Within the entries that follow, show each line where the word "agent" occurs.
──────── EXERCISE INPUTS ────────
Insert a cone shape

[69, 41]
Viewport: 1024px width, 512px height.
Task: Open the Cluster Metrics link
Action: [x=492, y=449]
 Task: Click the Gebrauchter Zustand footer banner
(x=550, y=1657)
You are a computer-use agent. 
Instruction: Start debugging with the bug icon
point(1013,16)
────────
──────── EXERCISE INPUTS ────────
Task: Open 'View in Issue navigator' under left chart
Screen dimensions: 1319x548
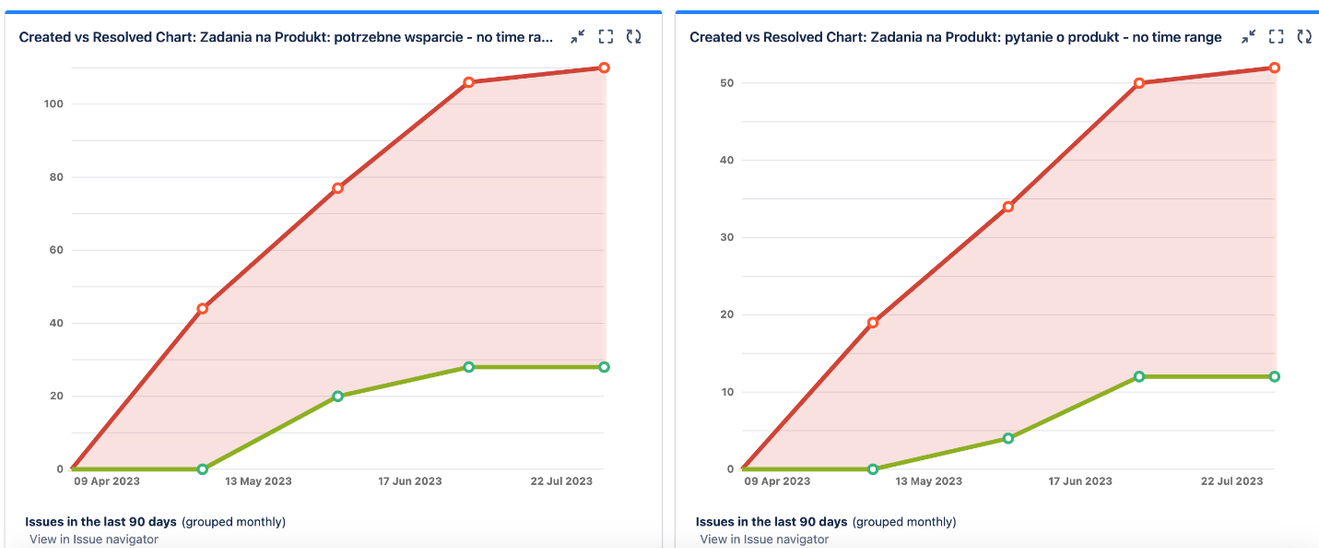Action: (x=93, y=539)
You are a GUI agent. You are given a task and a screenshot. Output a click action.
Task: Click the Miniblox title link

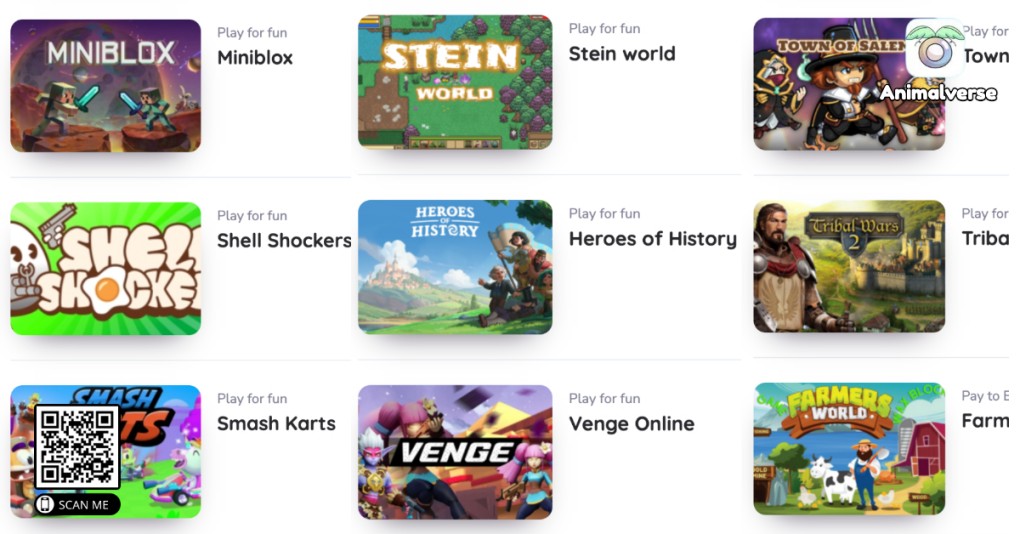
────────
(YOUR SOLUTION)
You are a computer-use agent. 
You are a GUI agent. You are given a task and a screenshot. Output a click action.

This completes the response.